Les données font également apparaître des changements générationnels. Gyongyi Szabo, professeur de médecine à la Harvard Medical School et directeur des études au Beth Israel Deaconess Medical Center, note que les taux de consommation d'alcool chez les jeunes adultes sont en baisse depuis une décennie. Le sondage Gallup a montré une baisse de 59 % en 2023 à 50 % aujourd'hui chez les jeunes adultes. Szabo attribue cette évolution à une plus grande sensibilisation des jeunes générations aux risques sanitaires liés à la consommation d'alcool.
La pandémie peut également avoir eu des effets inattendus sur les habitudes de consommation des jeunes. Les écoles étant fermées et les rencontres sociales limitées, de nombreux adolescents ont retardé leurs premières expériences avec l'alcool. Les recherches montrent que le fait de retarder le début de la consommation d'alcool réduit le risque de développer une dépendance plus tard dans la vie.
Malgré ces tendances positives, les experts rappellent que la consommation problématique d'alcool reste un problème grave. Jagpreet Chhatwal, professeur agrégé de radiologie à la Harvard Medical School et directeur de l'Institute for Technology Assessment du Massachusetts General Hospital, a déclaré que si la consommation globale est en baisse, la consommation excessive d'alcool et la consommation à haut risque n'ont pas été abordées dans la récente enquête. Il a averti qu'il faudra des années avant que la réduction de la consommation excessive d'alcool ne se traduise par une baisse des taux de maladies du foie.

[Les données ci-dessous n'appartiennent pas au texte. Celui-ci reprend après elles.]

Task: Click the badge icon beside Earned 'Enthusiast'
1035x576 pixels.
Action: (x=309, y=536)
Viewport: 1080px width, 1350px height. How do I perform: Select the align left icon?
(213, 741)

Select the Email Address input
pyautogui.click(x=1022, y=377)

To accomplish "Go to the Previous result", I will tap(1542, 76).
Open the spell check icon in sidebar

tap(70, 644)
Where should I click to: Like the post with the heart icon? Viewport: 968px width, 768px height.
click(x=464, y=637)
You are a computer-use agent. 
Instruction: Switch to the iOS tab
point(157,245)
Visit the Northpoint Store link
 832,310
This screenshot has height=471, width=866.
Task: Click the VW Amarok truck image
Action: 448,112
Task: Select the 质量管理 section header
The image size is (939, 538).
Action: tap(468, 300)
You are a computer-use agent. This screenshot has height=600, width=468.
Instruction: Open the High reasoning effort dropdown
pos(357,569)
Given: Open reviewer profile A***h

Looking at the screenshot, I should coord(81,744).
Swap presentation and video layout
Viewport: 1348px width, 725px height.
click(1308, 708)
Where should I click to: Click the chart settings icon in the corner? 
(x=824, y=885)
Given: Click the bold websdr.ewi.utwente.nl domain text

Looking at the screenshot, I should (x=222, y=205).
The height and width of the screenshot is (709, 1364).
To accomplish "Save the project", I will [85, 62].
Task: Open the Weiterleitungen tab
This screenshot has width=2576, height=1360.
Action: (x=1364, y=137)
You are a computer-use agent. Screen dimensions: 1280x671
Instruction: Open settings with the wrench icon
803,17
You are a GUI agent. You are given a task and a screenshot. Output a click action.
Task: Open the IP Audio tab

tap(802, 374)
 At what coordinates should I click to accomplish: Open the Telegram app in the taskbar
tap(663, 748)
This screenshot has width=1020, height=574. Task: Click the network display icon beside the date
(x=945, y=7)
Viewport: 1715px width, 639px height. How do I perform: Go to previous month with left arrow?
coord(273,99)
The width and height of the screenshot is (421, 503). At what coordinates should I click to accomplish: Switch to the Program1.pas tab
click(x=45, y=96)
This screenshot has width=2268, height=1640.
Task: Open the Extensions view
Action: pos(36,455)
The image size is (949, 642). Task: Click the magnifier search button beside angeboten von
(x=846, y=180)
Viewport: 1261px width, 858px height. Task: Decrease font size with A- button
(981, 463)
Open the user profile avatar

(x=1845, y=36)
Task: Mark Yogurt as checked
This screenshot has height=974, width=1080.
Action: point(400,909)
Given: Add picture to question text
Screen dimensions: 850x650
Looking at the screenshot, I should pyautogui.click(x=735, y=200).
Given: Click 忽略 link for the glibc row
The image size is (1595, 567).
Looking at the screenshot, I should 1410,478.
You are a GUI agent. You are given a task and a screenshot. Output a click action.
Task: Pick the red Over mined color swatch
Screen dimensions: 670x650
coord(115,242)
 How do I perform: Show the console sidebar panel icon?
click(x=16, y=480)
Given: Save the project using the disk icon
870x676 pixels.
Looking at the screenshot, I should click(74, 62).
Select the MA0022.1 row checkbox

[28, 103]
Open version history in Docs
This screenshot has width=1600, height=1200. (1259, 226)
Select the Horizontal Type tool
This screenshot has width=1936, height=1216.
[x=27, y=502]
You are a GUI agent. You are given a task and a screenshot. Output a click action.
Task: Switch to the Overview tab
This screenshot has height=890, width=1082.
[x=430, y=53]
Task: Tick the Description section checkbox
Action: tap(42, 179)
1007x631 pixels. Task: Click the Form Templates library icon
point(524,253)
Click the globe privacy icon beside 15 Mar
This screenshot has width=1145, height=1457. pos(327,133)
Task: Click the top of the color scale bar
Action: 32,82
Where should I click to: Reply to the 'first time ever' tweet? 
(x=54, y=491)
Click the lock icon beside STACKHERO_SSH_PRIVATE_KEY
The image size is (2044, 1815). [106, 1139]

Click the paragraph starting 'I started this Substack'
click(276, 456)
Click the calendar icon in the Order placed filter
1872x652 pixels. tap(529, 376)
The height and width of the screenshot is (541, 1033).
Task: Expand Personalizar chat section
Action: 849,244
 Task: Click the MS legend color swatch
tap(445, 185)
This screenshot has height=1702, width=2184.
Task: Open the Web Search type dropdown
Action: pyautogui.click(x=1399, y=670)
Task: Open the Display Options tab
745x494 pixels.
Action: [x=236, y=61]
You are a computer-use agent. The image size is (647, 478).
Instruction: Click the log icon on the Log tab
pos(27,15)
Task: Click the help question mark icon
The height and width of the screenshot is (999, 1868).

Suzuki a ajouté que les femmes sont en train de combler l'écart avec les hommes en ce qui concerne la consommation problématique d'alcool, ce qui entraîne une augmentation des maladies alcooliques du foie chez les femmes. Les services d'urgence continuent de recevoir un grand nombre de patients souffrant de problèmes liés à l'alcool.
Bien qu'il y ait encore des sujets de préoccupation, les experts en santé s'accordent à dire que l'intérêt croissant pour la sobriété et la modération est une évolution positive pour la santé publique aux États-Unis.